A LexisNexis search by The Dallas Express reveals the media’s use of terms like “Russia,” “election,” and “critical infrastructure” surged dramatically in mid-2016 — shortly after a newly declassified email from a George Soros-linked operative appeared to suggest deploying exactly that language as part of a political strategy.

Between Jan. 1, 2016, and August 2019, the phrase combination appeared 23,448 times in English-language media sources indexed by LexisNexis, with spikes beginning in July 2016 and peaking during the early months of President Trump’s first term in 2017.

The timing aligns closely with emails described in a newly declassified annex to the Durham Report, released by U.S. intelligence leaders including CIA Director John Ratcliffe, FBI Director Kash Patel, Director of National Intelligence Tulsi Gabbard, and Attorney General Pam Bondi. The emails, allegedly authored by Leonard Benardo of the Open Society Foundations, suggest discussions within Hillary Clinton’s 2016 campaign and Soros affiliates about portraying Trump as compromised by Russia.

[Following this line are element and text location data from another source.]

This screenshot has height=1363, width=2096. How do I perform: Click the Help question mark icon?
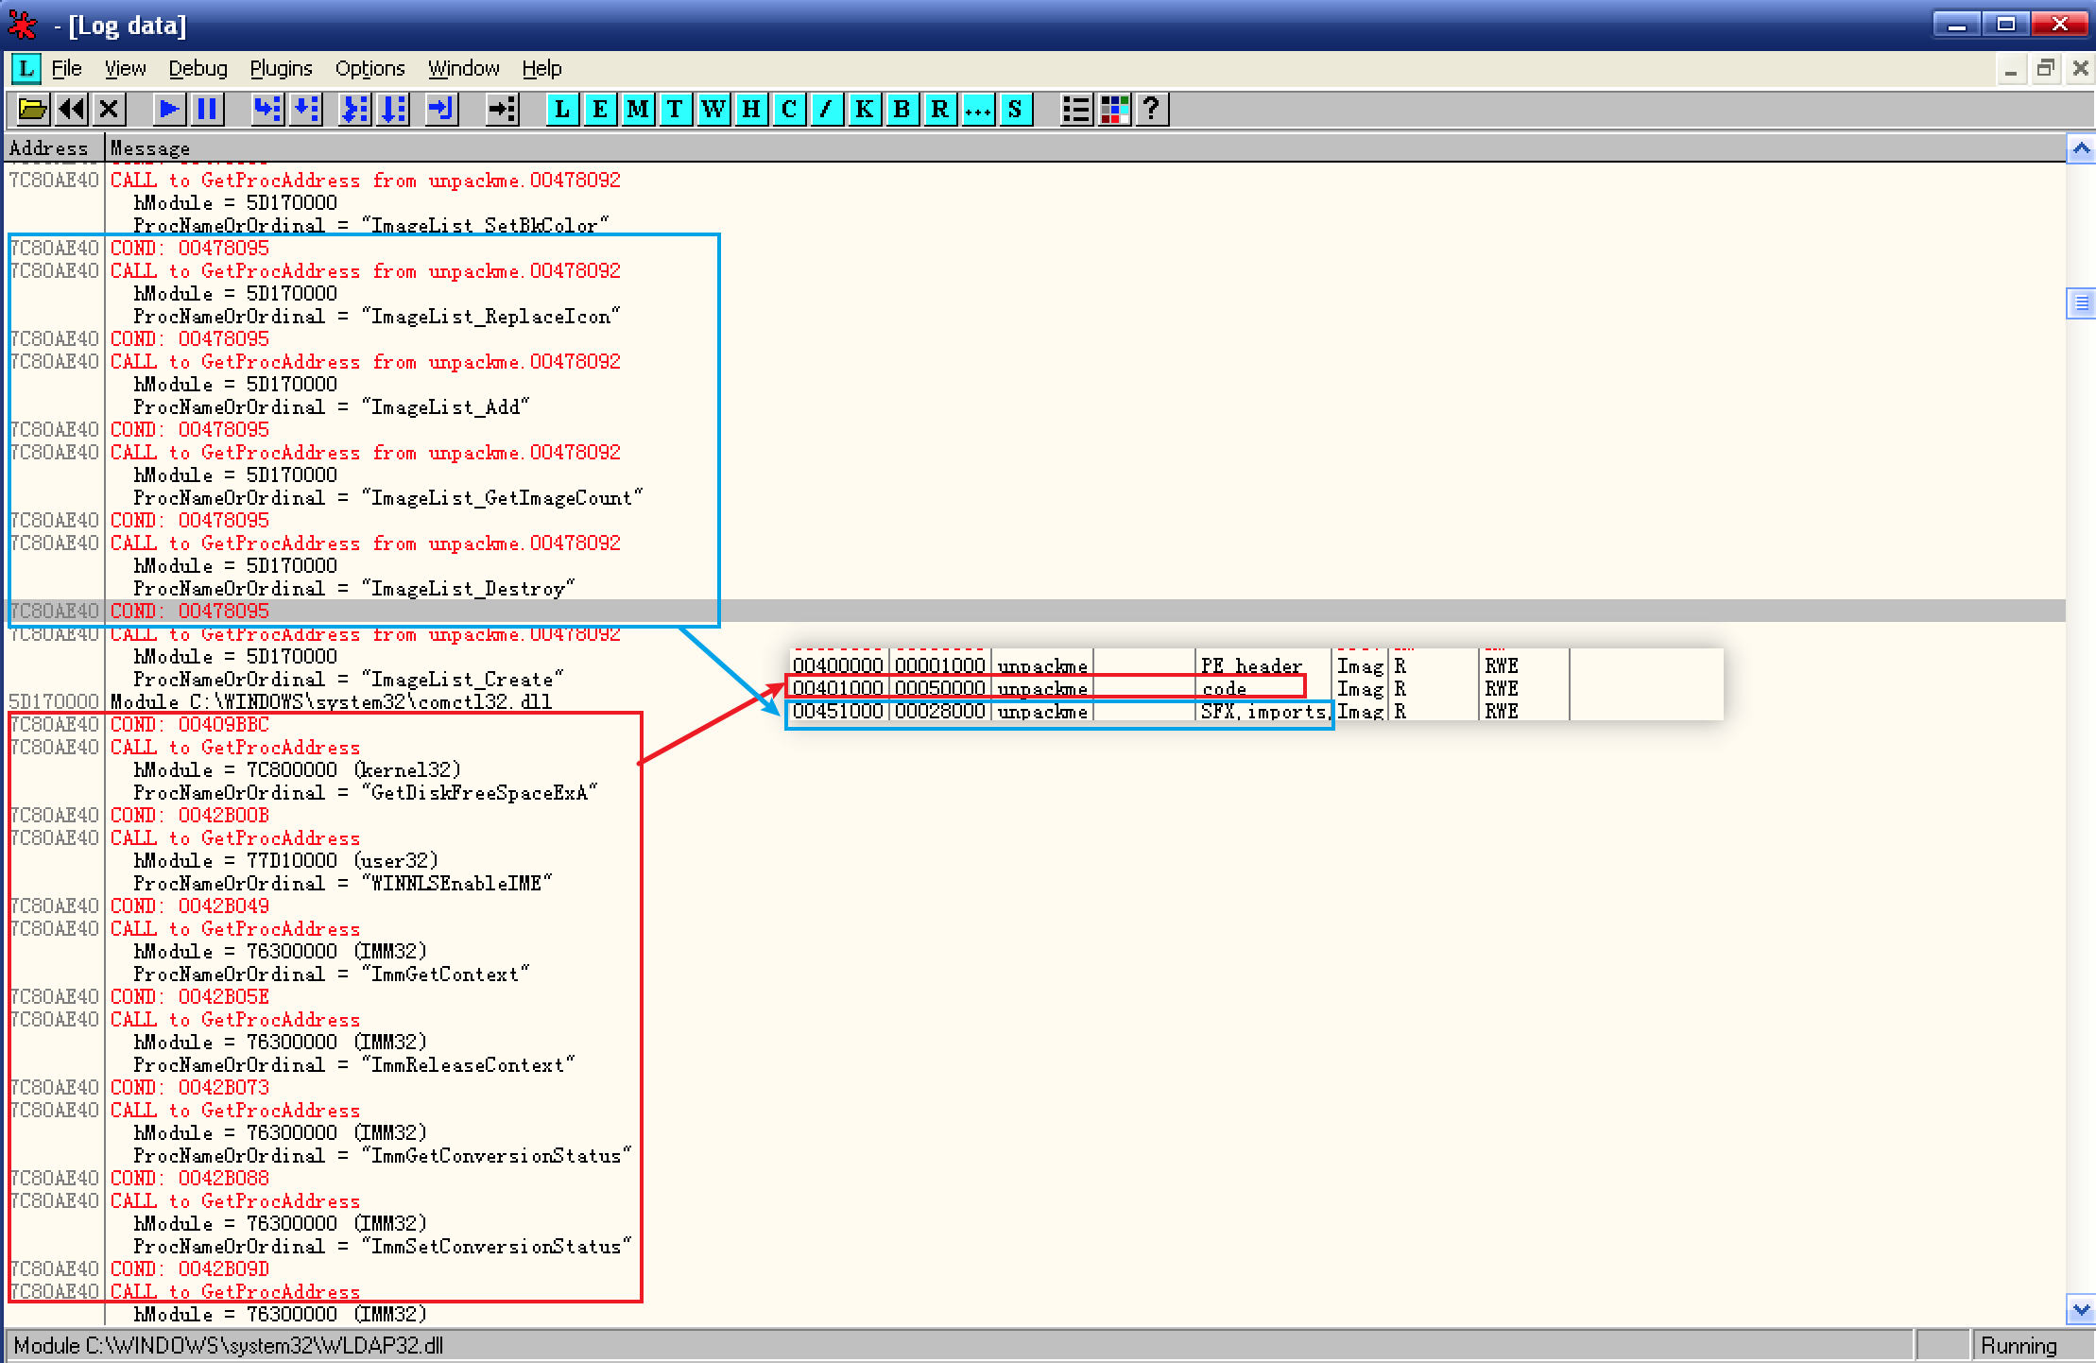[1151, 110]
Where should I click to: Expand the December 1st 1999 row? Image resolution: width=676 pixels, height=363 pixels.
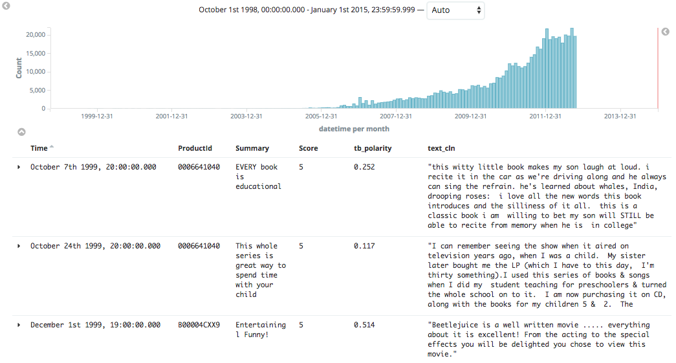19,325
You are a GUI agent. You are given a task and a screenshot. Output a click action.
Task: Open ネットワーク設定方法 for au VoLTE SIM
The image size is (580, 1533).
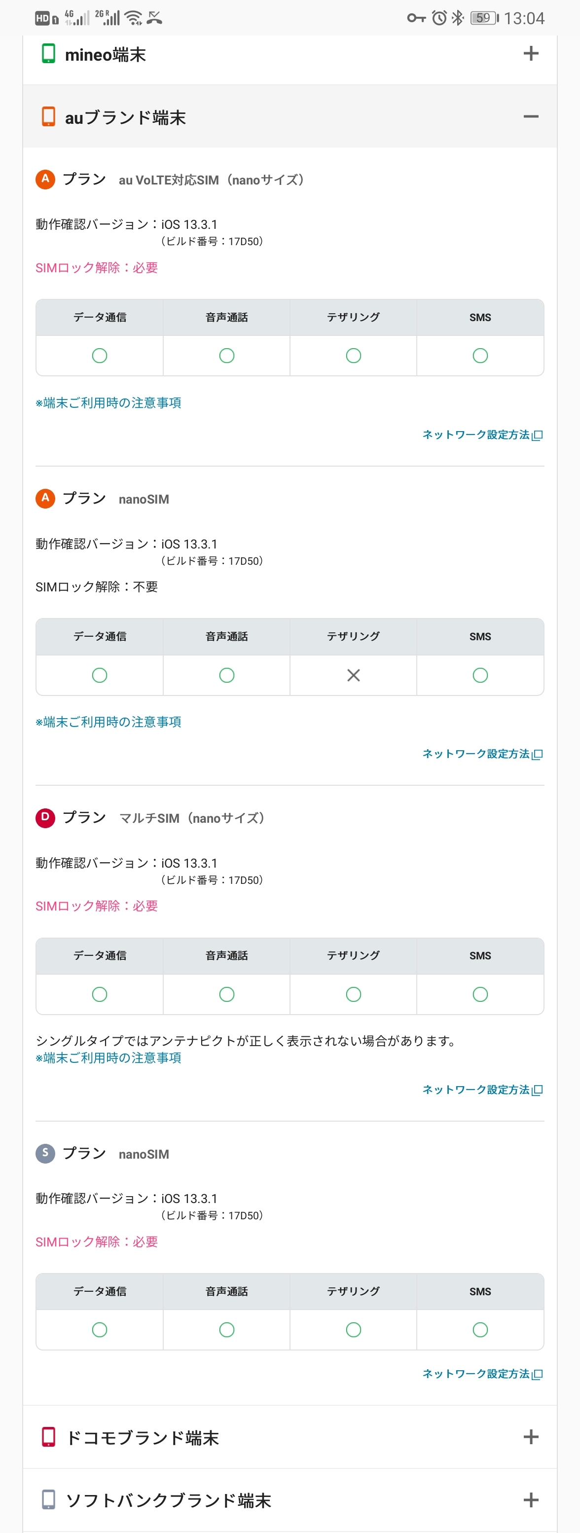(x=482, y=435)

“The point is making the Russian play a U.S. domestic issue,” Benardo purportedly wrote on July 27, 2016. “Say something like a critical infrastructure threat for the election to feel menace since both POTUS and VPOTUS have acknowledged the fact IC would speed up searching for evidence that is regrettably still unavailable.”

Benardo’s email came just days before the FBI formally opened its counterintelligence probe, Crossfire Hurricane, on July 31, 2016.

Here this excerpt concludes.